The road was steep with a few hairpin bends but the views back up Nidderdale were superb.

At Raygill I had difficulty getting onto the footpath (not public) marked on the map but eventually I was onto moorland along a gently rising Land Rover track. As indicated on the map this track ended abruptly, tnow marked as a continuing footpath which after a kilometre again terminated on the map. From there I would have to beeline and climb moorland steeply across virgin heather to the trig. That path at the end of the Land Rover track was marked by a substantial cairn which would certainly be a welcome marker for anybody approaching from the other direction. Especially so because the footpath was almost invisible and I lost it for a couple of hundred yards and ended up flailing about in deep heather. 

The one and a half kilometres  continuation from the path end up to the trig was arduous and time consuming. At last the trig was visible standing in lonely isolation in the middle of a huge expanse of moorland, the only object sticking up above the level of the heather.

I headed north to pick up another Land Rover track after visiting the curious collection of large bouldery stones: Ray Gill House Wig Stones. They may be of interest to bouldering aficionados - see  this website:  "Unknown Stones, Wild Bouldering in Yorkshire"

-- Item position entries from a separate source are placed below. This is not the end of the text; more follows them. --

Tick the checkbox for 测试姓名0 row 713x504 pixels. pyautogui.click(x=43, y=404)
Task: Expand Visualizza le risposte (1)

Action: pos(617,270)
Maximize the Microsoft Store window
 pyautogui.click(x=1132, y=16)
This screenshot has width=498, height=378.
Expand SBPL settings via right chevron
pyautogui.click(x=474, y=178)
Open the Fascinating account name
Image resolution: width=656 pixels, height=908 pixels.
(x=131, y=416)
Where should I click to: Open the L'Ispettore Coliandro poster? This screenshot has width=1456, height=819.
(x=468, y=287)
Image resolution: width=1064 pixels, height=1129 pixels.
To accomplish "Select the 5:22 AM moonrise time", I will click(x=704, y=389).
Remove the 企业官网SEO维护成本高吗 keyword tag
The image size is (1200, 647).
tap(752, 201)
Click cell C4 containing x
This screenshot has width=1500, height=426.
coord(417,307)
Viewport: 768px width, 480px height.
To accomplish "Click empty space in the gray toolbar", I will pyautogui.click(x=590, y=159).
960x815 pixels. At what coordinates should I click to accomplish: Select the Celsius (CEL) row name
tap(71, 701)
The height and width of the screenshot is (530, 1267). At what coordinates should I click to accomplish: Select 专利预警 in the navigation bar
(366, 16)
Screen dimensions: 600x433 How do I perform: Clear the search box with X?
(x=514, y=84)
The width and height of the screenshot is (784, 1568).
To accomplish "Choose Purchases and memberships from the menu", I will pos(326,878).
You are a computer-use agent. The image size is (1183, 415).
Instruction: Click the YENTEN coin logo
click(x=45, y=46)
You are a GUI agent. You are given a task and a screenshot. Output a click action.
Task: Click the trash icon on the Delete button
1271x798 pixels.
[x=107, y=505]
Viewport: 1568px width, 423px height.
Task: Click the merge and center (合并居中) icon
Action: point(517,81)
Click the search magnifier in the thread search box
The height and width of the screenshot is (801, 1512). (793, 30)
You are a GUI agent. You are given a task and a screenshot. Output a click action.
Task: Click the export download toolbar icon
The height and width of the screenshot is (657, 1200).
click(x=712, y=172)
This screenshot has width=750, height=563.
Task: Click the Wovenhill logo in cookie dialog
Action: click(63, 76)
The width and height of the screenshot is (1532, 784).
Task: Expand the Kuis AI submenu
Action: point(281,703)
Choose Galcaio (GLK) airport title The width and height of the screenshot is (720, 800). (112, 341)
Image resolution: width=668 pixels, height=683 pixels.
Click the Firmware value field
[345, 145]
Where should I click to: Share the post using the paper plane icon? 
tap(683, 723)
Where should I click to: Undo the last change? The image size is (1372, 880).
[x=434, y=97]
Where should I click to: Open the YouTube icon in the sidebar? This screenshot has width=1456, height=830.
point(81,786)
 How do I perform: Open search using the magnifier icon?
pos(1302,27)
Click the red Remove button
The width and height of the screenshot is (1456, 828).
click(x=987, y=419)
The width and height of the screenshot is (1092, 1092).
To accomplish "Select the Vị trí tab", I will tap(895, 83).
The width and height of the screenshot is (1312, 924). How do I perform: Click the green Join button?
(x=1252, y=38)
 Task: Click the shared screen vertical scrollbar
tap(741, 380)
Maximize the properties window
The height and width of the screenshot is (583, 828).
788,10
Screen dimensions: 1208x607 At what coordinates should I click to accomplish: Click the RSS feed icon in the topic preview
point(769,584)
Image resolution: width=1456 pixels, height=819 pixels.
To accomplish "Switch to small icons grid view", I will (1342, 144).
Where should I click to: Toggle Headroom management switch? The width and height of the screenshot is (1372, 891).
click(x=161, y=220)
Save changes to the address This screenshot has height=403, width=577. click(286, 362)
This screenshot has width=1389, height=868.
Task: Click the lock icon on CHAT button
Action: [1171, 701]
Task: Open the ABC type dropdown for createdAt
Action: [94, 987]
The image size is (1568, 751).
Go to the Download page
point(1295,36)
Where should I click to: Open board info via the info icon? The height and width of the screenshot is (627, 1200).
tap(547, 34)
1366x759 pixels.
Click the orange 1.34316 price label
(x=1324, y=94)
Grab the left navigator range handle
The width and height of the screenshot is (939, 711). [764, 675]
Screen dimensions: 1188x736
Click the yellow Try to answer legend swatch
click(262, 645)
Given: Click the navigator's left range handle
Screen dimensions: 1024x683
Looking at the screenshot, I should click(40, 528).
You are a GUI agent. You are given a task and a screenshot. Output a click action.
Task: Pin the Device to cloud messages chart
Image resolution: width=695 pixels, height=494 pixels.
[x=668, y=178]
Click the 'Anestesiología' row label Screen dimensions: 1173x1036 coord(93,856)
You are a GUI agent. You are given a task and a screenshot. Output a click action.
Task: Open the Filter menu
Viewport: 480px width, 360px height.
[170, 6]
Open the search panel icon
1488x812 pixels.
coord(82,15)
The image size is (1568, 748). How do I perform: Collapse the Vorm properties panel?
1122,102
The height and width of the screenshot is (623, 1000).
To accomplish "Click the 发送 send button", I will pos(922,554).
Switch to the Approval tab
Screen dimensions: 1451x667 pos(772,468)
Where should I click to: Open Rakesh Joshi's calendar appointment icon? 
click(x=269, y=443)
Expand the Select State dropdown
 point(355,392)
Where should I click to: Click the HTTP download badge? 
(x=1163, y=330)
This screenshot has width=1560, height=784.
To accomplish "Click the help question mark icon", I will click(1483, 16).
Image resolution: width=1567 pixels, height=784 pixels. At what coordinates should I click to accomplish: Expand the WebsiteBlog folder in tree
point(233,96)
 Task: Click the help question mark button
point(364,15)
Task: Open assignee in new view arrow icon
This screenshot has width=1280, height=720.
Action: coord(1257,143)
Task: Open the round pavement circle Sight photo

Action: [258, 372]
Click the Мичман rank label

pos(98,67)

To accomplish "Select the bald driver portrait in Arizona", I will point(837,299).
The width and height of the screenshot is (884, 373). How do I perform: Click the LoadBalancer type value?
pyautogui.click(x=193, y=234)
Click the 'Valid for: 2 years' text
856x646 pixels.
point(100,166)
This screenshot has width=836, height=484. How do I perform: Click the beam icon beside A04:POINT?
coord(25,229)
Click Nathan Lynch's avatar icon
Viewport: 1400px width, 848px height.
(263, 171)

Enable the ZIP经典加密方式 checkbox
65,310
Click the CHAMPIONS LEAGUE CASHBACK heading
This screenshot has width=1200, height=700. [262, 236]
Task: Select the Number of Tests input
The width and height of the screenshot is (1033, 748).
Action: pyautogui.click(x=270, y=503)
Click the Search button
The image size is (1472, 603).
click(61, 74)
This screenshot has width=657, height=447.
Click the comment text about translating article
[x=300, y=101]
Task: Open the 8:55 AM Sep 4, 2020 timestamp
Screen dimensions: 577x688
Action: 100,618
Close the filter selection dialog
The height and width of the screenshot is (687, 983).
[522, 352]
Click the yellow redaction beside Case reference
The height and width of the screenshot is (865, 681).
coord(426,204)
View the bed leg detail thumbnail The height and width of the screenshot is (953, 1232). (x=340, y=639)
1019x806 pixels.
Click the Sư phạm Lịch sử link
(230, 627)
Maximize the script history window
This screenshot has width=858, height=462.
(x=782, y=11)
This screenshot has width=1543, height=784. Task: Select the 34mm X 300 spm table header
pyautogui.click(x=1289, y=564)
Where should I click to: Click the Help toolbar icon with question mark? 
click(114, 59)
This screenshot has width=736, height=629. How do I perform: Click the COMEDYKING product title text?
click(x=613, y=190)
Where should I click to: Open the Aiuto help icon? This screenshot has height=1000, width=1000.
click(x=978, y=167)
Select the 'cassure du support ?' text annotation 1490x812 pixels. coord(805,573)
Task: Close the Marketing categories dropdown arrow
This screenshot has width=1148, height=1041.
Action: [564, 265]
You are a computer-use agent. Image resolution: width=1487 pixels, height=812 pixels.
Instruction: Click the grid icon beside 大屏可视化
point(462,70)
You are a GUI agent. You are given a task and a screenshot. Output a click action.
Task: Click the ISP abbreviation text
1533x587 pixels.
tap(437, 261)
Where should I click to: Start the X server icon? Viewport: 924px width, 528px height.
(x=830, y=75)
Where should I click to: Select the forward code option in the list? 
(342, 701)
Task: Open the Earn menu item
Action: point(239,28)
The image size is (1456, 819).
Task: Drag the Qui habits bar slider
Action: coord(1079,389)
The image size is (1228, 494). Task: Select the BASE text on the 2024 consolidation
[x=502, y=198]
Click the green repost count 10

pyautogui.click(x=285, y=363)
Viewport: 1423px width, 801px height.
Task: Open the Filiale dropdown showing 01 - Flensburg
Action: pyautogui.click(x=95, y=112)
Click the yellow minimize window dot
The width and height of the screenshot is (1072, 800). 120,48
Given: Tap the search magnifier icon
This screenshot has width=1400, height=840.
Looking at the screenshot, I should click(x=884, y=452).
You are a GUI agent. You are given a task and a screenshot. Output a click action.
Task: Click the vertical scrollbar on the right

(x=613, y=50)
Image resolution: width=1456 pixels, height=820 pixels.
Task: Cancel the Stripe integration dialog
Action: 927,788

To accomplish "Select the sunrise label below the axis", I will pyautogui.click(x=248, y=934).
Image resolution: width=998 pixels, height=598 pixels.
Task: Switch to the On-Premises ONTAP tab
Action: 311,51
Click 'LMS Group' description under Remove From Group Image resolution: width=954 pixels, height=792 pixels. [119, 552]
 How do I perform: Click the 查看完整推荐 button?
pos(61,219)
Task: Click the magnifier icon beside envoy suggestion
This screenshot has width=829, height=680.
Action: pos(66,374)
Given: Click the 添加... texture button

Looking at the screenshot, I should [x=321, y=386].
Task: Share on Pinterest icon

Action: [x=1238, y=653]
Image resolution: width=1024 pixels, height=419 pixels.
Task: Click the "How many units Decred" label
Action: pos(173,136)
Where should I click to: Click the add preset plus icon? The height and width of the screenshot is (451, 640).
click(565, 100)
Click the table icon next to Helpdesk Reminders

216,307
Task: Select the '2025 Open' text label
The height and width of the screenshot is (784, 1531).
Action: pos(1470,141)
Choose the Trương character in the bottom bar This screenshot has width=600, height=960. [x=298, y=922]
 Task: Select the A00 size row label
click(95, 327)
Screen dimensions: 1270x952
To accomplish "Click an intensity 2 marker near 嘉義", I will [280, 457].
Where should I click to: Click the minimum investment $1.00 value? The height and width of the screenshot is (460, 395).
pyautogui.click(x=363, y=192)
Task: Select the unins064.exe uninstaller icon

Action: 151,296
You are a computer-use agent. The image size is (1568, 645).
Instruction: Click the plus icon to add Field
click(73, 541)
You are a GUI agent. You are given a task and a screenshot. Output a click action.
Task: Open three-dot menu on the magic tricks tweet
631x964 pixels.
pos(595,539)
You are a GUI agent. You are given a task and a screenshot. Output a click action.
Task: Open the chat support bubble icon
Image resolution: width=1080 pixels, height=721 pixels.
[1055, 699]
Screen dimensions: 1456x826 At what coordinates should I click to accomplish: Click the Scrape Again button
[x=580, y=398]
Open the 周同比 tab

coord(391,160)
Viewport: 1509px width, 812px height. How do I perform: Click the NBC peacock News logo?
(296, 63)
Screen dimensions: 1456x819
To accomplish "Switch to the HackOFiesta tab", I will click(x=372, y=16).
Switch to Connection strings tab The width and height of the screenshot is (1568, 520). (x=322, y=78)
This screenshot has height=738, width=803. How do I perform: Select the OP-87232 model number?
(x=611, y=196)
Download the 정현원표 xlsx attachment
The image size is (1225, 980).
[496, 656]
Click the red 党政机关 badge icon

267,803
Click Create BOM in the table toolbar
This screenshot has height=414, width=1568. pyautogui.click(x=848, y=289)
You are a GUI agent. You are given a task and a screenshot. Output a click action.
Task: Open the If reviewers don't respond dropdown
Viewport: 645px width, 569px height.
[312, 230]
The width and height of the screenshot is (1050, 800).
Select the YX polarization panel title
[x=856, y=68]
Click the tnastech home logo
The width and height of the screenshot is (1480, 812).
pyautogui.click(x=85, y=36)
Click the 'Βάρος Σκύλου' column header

A stop for coffee and a munch and then a walk back on the good track to Ramsgill completed a good walk in magnificent surroundings.

I had researched one other trig a short hop from the road only a couple of miles away. Trigpointing UK informed me of ascents up a private track to lead through a disused quarry and then a couple more fields. I had assumed this would be the most practical route. Parking at the road junction where the track lead off was fortuitous on this narrow country lane.  Up the track I went leading through a field opening to a rusty old iron gate leading into the disused quarry, This gate was propped up by three huge stones. The gate had various metal stakes protruding threatening impalement and it was also leaning awkwardly. I tried to climb over but failed. I wandered up the wall side and found no other weak point. Back at the gate I heaved one of the stones away and managed to open the gate enough to squeeze through - there's always a way?  I trekked across the quarry only to find the only exit was over a low wall with a low non-barbed fence, easy enough to stride over but with an eight foot drop into the field below. The thought of injuring myself and having to call out the boys for help and trying to explain that I was two fields and a quarry into private land, and they would probably need to identify the farmer and gain permission, was a sobering thought and I retreated, replacing the moved stone at the gate. That possibility definitely needs bearing in mind when on private land. Extra care and caution is advisable.

I now looked carefully at the map. I saw that the trig is actually on access land and a short drive up the road identified a gate leading onto that land with an easy walk up to the trig! It was now too late and I will have to leave that for next time but with the research done it will only be a short diversion.

The Yorke Arms, Ramsgill

Looking down to Ramsgill church


My trig is up there somewhere

Land Rover track, easy going until...

...its termination at this cairn

And some time later after a lot of heather thrashing. Ah! But that is what I came for?

Ray Gill house Wig Stones (perhaps they look like the wigs of old?)